**Passage given**

The Red Thread
A Chinese Tale of Love and Fate in 1830s Singapore

by Dawn Farnham

Like Chinese silk, The Red Thread is, by turns, gentle and strong, exploring a love that breaks through the divide of race and culture, a love that is both deeply physical and a marriage of souls. Set against the backdrop of 1830s Singapore where piracy, crime, triads and tigers are commonplace, this cultural romance follows the struggle of two lovers: Zhen, once the loweliest of Chinese coolies and triad member, later chosen to marry into a Peranakan family of Baba Chinese merchants; and Charlotte, an 18-year-old Scots girl and sister of Singapore's Head of Police. Two cultures bound together by the invisible threads of fate yet separated by cultural diversity.

By incorporating real figures from Singapore's historical past, Dawn Farnham brings to life the heady atmosphere of Old Singapore, where exotic beliefs and customs clash and jostle in the struggle to make a life and create mutual understanding between peoples from different worlds.

**Task set**
A) In the book description, whose sister is Charlotte?
B) According to the book description, what things are commonplace in 1830s Singapore?

**Items**
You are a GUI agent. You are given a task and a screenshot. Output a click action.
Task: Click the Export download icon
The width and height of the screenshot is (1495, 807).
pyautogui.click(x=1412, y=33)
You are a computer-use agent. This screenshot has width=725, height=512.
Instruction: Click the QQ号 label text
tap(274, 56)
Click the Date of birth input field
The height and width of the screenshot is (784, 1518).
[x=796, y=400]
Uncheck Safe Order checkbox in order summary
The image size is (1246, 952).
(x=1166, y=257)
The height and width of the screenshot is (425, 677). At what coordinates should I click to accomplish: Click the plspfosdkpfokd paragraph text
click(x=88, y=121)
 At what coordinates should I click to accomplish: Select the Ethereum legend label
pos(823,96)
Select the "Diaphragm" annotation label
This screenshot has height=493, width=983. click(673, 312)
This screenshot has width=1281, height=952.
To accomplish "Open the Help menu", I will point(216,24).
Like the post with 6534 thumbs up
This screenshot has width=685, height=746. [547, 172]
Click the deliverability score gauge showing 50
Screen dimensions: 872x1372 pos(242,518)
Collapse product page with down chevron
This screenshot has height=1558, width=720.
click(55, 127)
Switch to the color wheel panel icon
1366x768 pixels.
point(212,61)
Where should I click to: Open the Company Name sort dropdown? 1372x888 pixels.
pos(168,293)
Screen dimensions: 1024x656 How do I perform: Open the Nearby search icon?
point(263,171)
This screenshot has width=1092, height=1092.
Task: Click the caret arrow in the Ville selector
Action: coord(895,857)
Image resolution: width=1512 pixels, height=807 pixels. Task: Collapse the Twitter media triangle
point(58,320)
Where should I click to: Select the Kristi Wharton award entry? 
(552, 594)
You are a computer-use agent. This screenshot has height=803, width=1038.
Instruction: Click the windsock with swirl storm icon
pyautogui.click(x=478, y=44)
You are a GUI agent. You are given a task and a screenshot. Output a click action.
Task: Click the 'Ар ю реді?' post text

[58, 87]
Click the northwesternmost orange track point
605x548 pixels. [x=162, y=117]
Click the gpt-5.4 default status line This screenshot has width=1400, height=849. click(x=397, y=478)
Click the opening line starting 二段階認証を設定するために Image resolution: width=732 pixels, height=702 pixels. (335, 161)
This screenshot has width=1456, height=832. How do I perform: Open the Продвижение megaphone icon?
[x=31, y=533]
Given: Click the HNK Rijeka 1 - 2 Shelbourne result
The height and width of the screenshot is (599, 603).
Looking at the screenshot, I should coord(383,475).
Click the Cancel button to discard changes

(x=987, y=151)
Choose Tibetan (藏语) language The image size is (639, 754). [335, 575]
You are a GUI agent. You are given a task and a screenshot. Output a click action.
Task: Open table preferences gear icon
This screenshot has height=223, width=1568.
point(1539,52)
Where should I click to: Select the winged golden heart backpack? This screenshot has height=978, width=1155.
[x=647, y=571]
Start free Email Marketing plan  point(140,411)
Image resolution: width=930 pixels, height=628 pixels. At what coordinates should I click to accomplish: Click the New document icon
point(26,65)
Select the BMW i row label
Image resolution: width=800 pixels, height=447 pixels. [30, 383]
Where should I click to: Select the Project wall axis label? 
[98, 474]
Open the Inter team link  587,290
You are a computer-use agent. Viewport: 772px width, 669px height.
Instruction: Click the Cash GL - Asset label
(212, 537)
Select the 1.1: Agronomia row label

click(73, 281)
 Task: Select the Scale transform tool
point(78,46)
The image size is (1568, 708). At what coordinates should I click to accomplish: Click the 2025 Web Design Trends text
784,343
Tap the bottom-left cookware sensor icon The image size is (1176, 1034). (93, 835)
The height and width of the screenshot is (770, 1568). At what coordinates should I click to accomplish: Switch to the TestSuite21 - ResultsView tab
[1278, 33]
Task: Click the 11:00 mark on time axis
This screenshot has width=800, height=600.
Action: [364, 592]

**Expected results**
A) Singapore's Head of Police

B) Piracy, crime, triads, tigers